• **DOCUMENT SECTION**:
A year after Wilson threw 16 touchdowns and 11 interceptions en route to a 4-11 record, he threw 26 touchdowns to eight interceptions in his first year of Sean Payton's system. The Broncos won just one of their first six games then rebounded to win five straight.

Ultimately, the Broncos and Payton sought a split from Wilson, disagreements over Wilson's negotiated contract expediting the divorce.

But even as the Broncos absorbed an $85 million dead cap hit to split from Wilson, he penned a classy goodbye message that simply did not dwell on negativity. Wilson wasn't naive or unrealistic about stats and records; rather, he focused on the process as thanked teammates, support staff and even "Wendy & Brandy in the cafeteria ... for always being uplifting."

"It'd be very tempting to clap back," Wilson's brother, Harry Wilson, told Yahoo Sports. "I think Russ has been really consistent at the high road. That's really hard to do. That's neutral. It's not being positive, because he's not on social media trying to campaign for himself either."

Moawad's messages would again guide Wilson's perspective on a new start. He knew his mental coach would insist "the best is ahead" and no single moment nor season needed to define Wilson. The Super Bowl loss didn't define him; why should the Denver chaos? His goodbye post was a step toward staying true to himself.

"Trevor would say, 'Listen, when you go back and you think about your career, when you're 20 years in and you look back, yeah you may have had really one tough year," Wilson told Yahoo Sports. "That was the first year in Denver. Last year I played well, they just didn't - they wanted to move on and that's their decision. I'm in a good place here in Pittsburgh. I'm excited about it and happy where my feet are. Just to focus on where you are right now. I look at it as a tremendous honor. I don't look at it as a bad thing.

"I get to play for Pete Carroll and I get to play for Mike Tomlin -- two all-time greats."

Wilson's road from signing with Pittsburgh to starting with Pittsburgh swerved.

Externally, Tomlin spent the spring and summer saying the veteran was in "pole position" to start ahead of fellow offseason acquisition Justin Fields but guaranteeing nothing. Fields' opportunity inched closer in training camp when Wilson tweaked his calf pushing a sled, sidelining him for weeks of preseason work.

Even after he returned to play in the preseason, Wilson re-aggravated his calf injury and missed six games. As his Week 1 availability hung in the balance, he weighed the wisdom of risking further concern in September. Rodgers said one person close to Wilson asked the quarterback: "What would Trevor say?"

He couldn't control how strained his calf already was or the exact timeline its recovery would take. But Wilson could control his attitude.

Thirteen years and 334 passing touchdowns into his NFL career, that was nothing new, Harry Wilson said.

• **DATASET RECORDS**:
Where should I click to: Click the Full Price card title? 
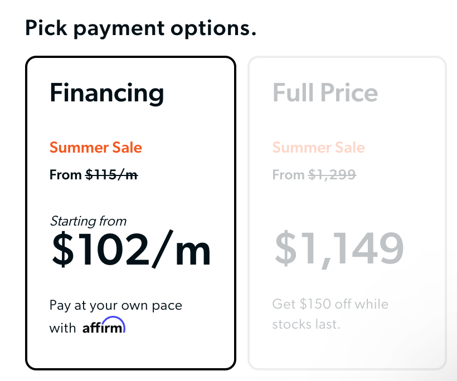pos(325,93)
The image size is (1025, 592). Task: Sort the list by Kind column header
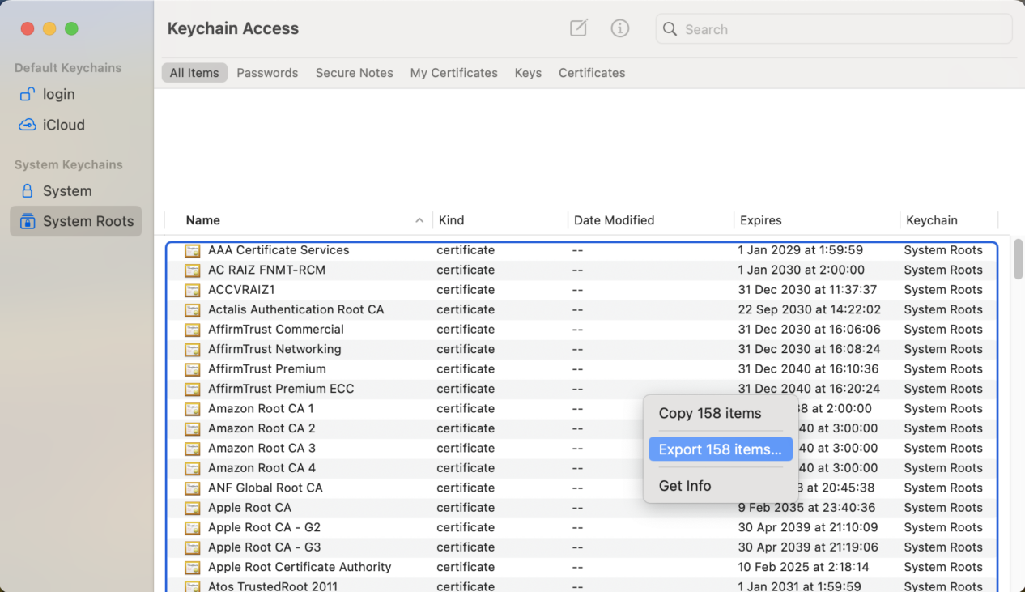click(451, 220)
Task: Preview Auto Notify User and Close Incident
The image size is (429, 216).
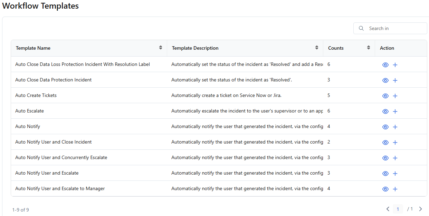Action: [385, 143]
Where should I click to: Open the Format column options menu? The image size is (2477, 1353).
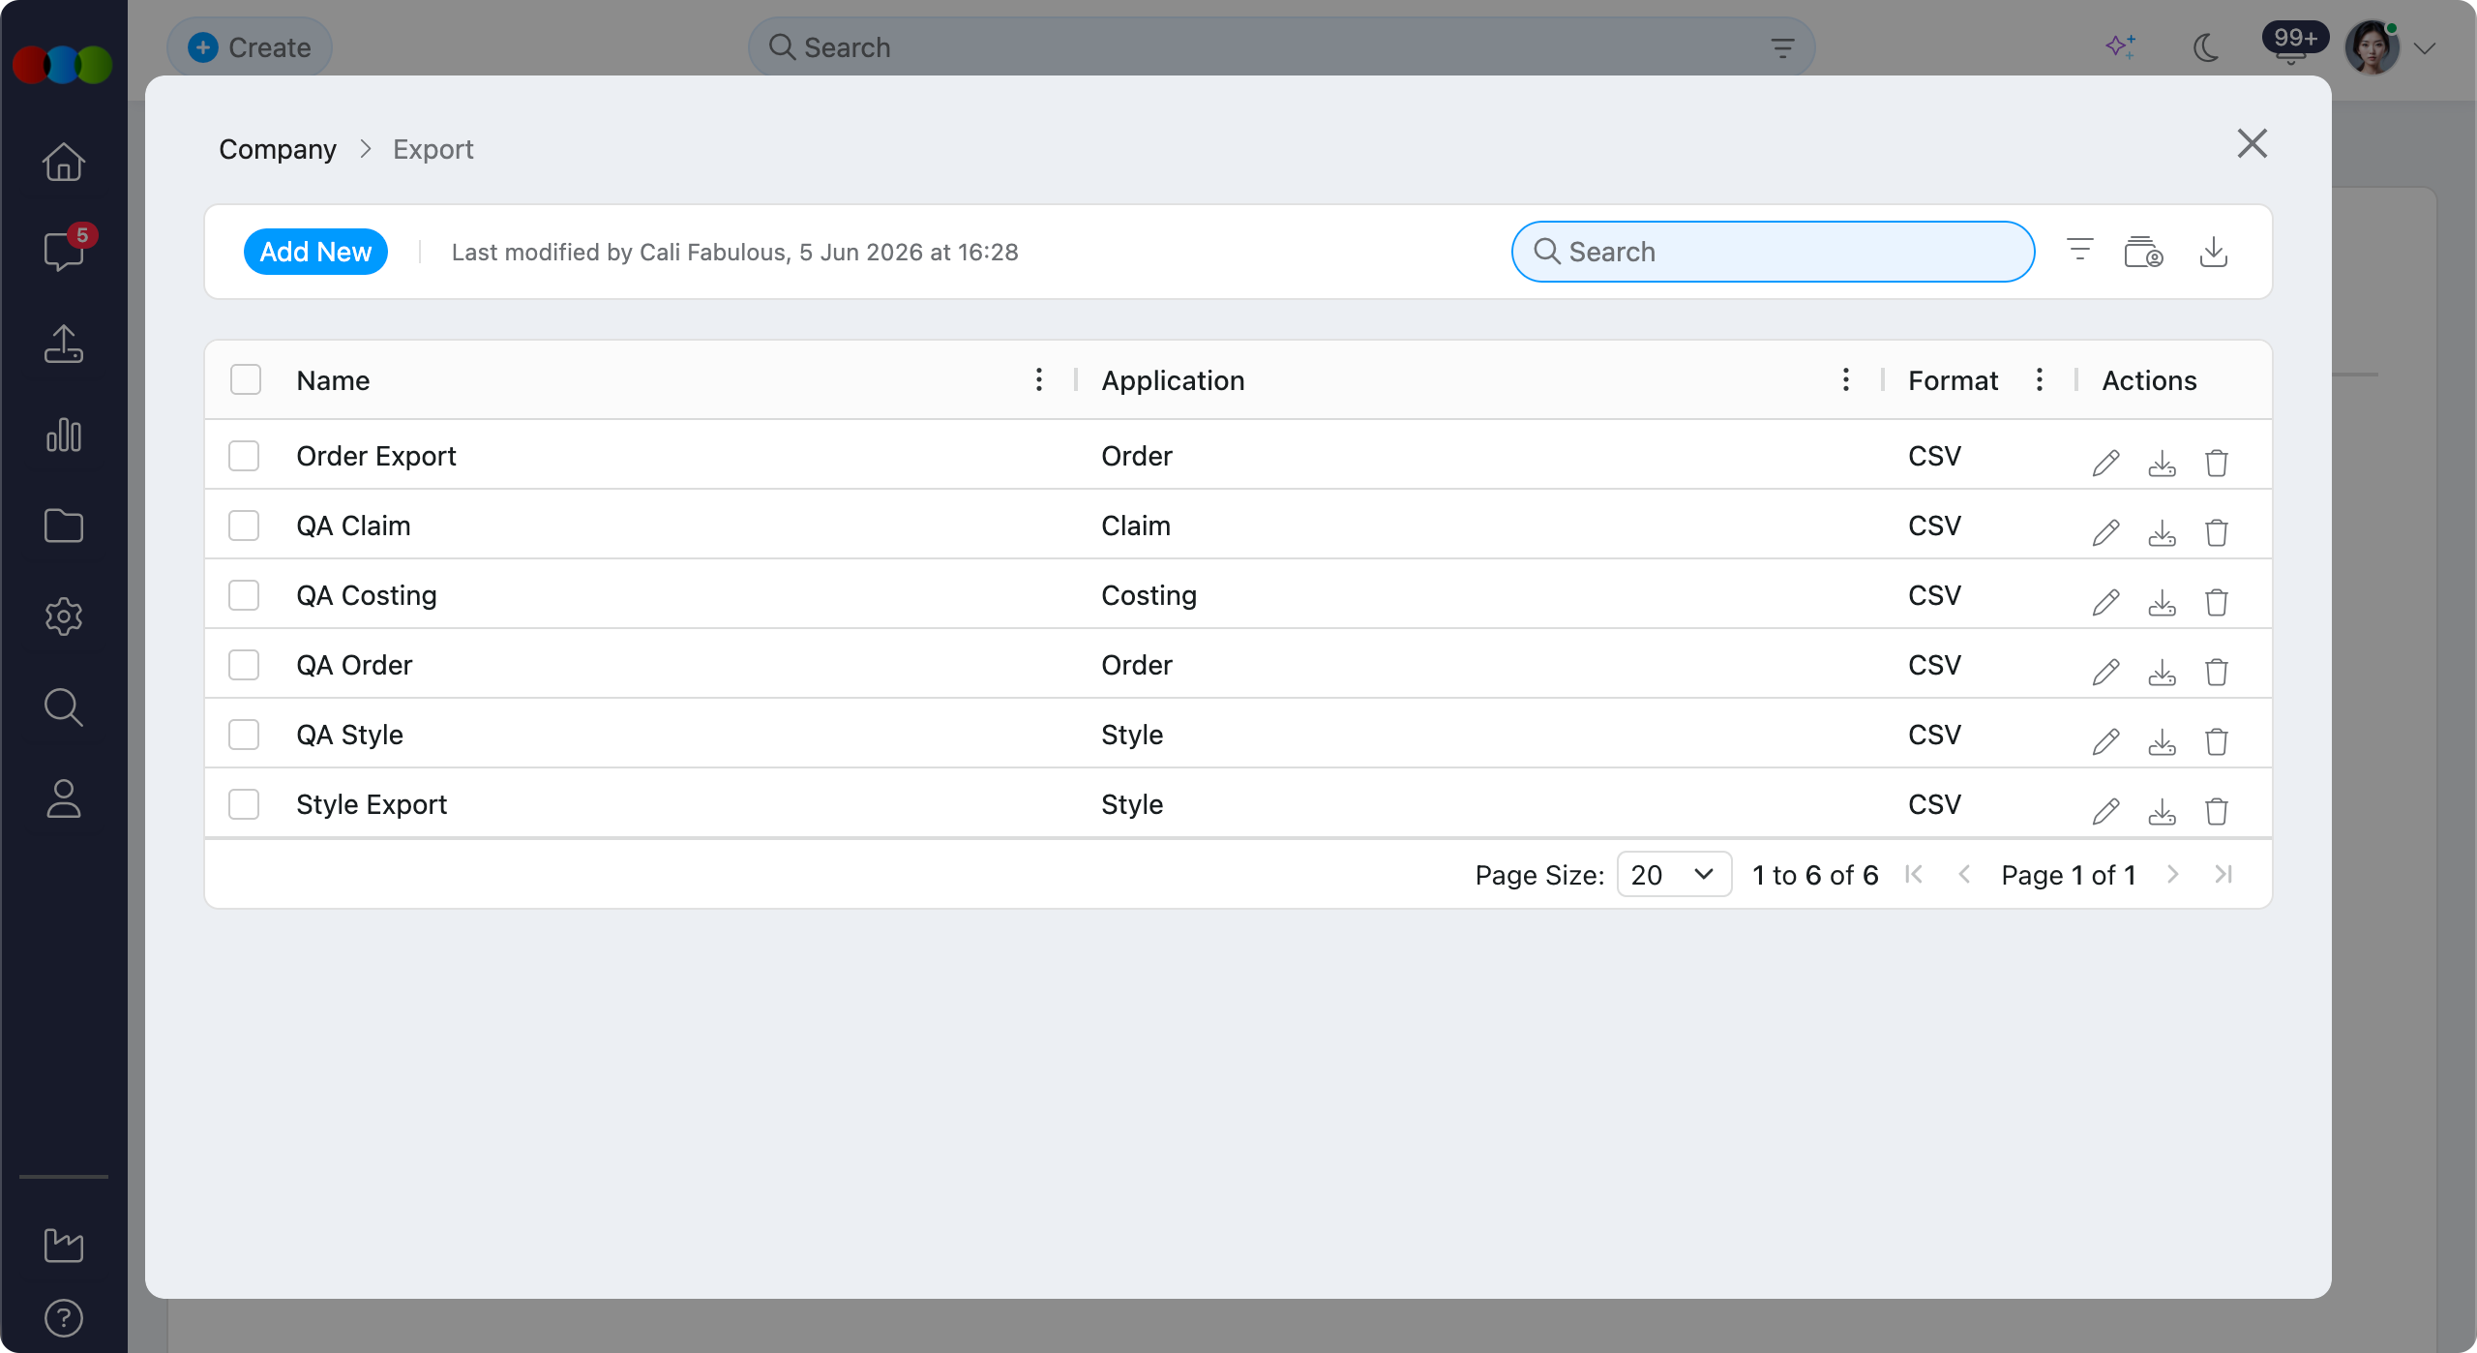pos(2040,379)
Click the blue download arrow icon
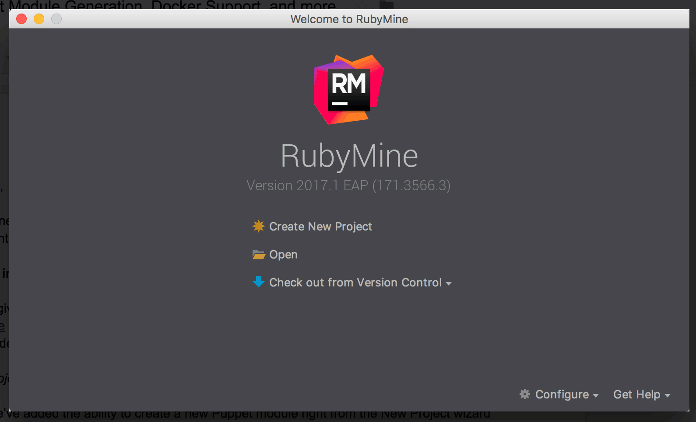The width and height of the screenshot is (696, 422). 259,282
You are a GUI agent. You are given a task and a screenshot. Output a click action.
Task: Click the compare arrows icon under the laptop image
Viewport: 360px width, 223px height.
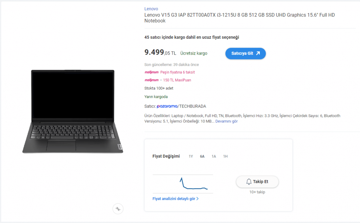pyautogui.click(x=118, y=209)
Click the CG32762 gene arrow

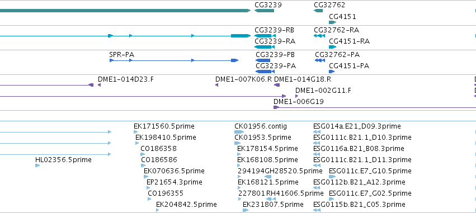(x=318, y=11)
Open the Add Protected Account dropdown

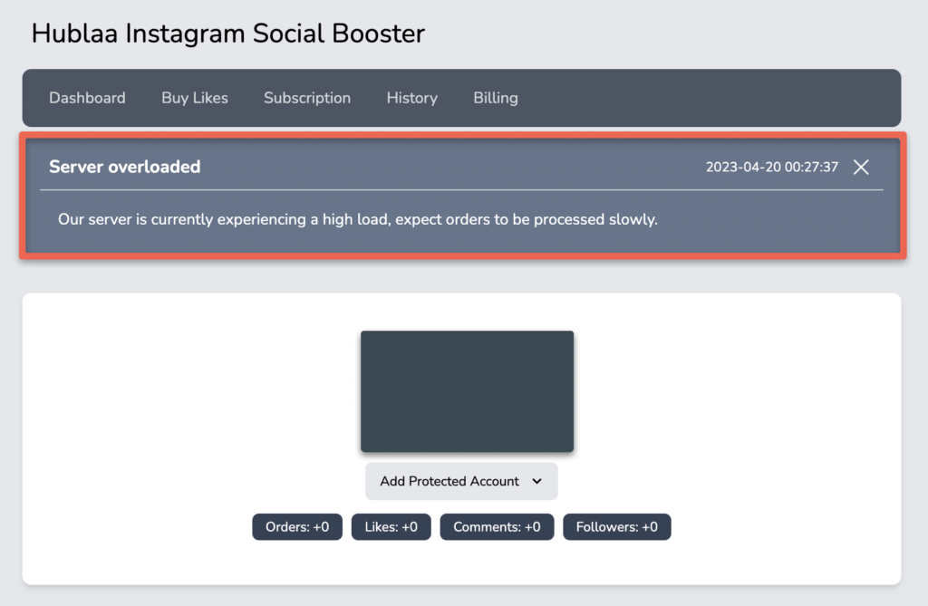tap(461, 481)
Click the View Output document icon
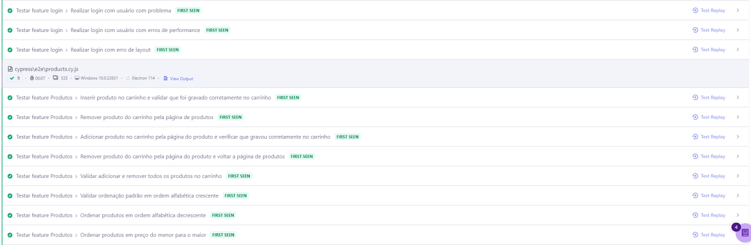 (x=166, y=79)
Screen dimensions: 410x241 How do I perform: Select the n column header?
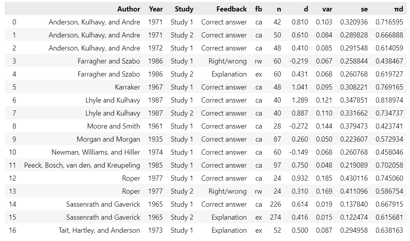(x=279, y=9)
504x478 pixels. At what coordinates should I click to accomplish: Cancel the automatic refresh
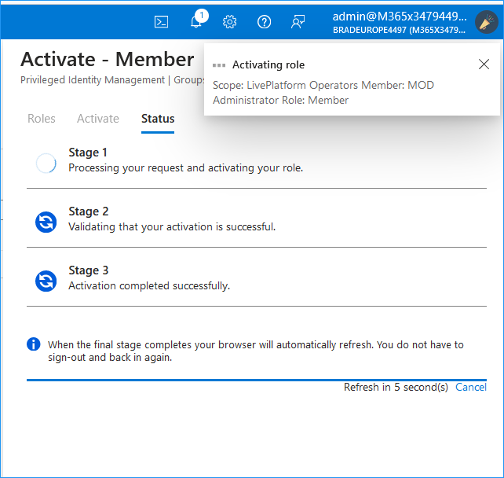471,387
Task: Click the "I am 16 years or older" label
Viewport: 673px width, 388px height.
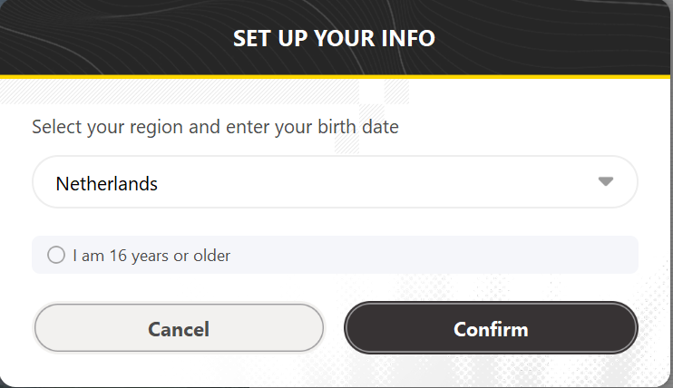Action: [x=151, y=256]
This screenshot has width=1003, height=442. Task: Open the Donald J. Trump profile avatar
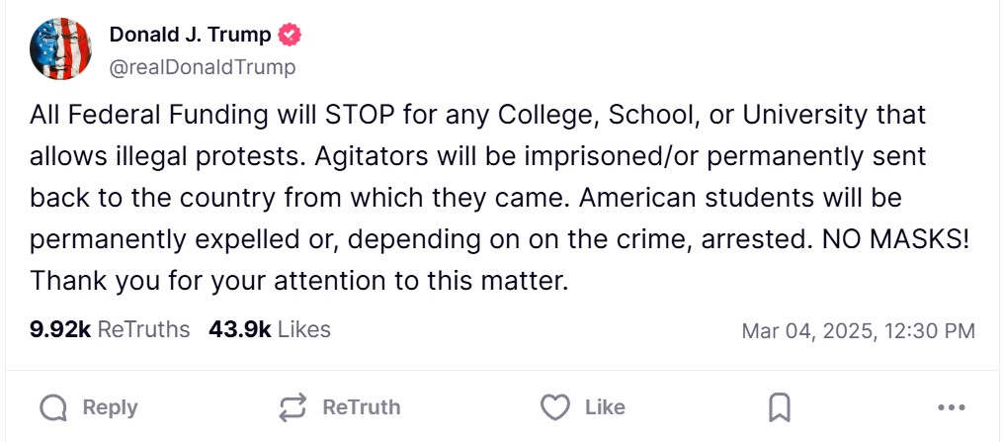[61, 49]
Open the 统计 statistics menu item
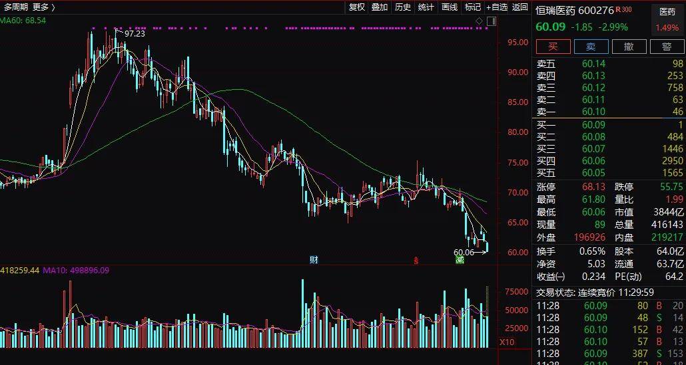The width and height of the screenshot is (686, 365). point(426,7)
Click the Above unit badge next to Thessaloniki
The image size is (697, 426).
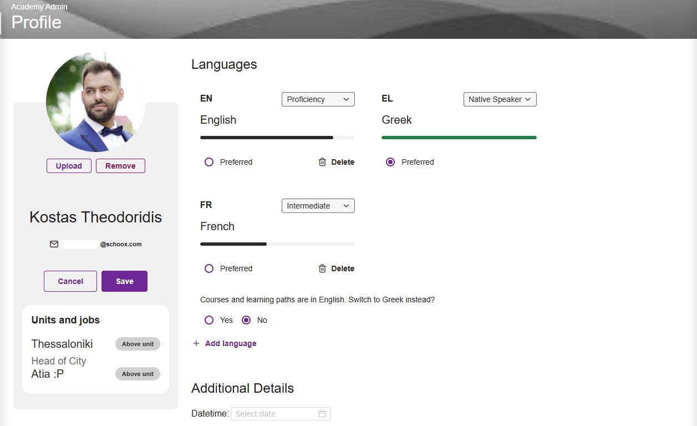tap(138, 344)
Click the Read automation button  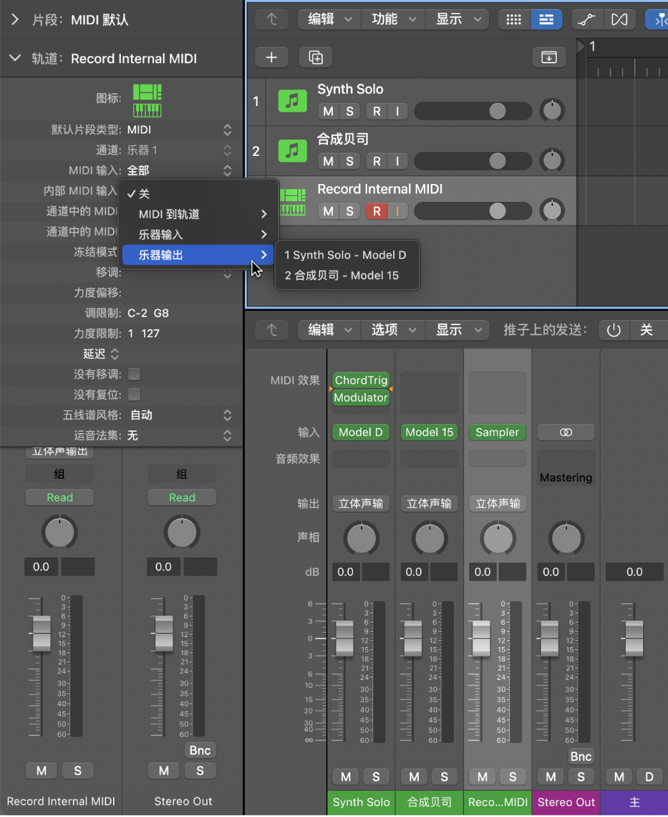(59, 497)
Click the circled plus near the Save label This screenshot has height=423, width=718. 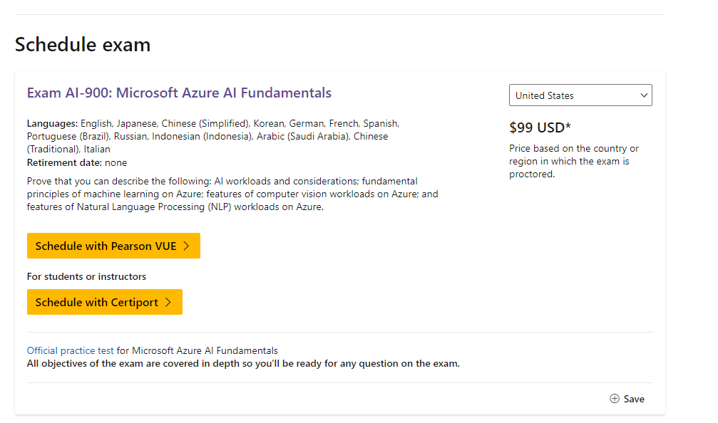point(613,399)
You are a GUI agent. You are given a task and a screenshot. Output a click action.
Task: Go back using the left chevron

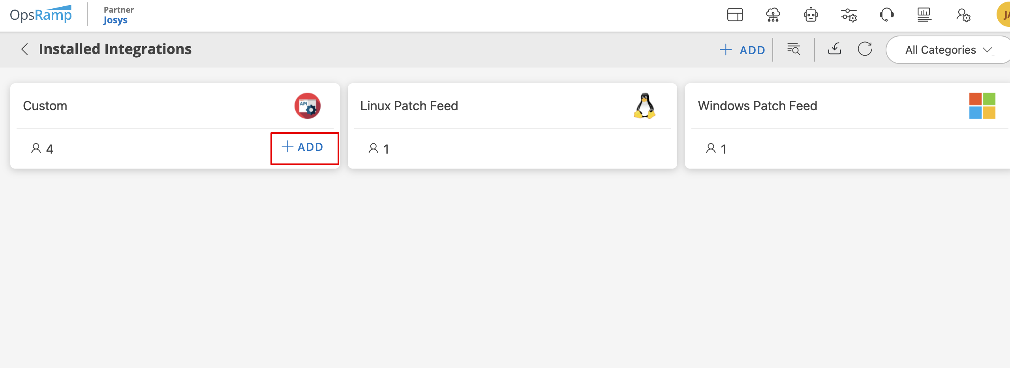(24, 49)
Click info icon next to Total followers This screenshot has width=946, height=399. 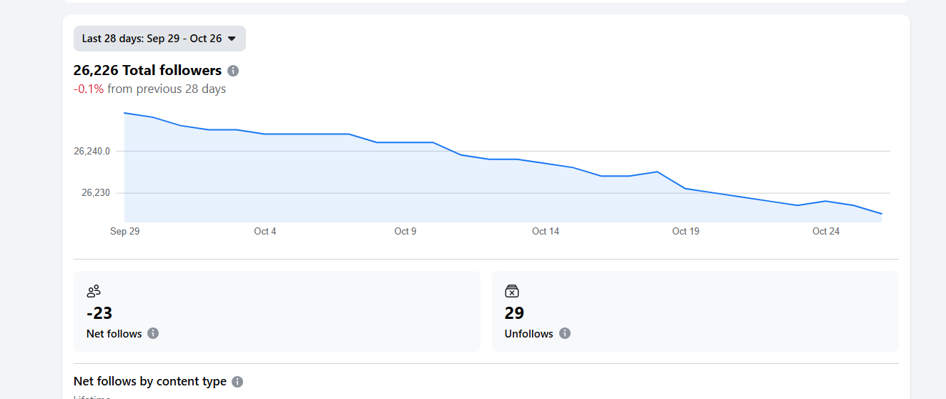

• **DIRECTIONS**:
1/ According to the passage on Russell Wilson's move from Denver to Pittsburgh, how large was the dead cap hit the Broncos absorbed to split from Wilson?
2/ Return the portion of the passage on Wilson that begins with the words "Moawad's messages would" and stops after the words "true to himself.".

• **SOLUTIONS IN ORDER**:
1/ $85 million

2/
Moawad's messages would again guide Wilson's perspective on a new start. He knew his mental coach would insist "the best is ahead" and no single moment nor season needed to define Wilson. The Super Bowl loss didn't define him; why should the Denver chaos? His goodbye post was a step toward staying true to himself.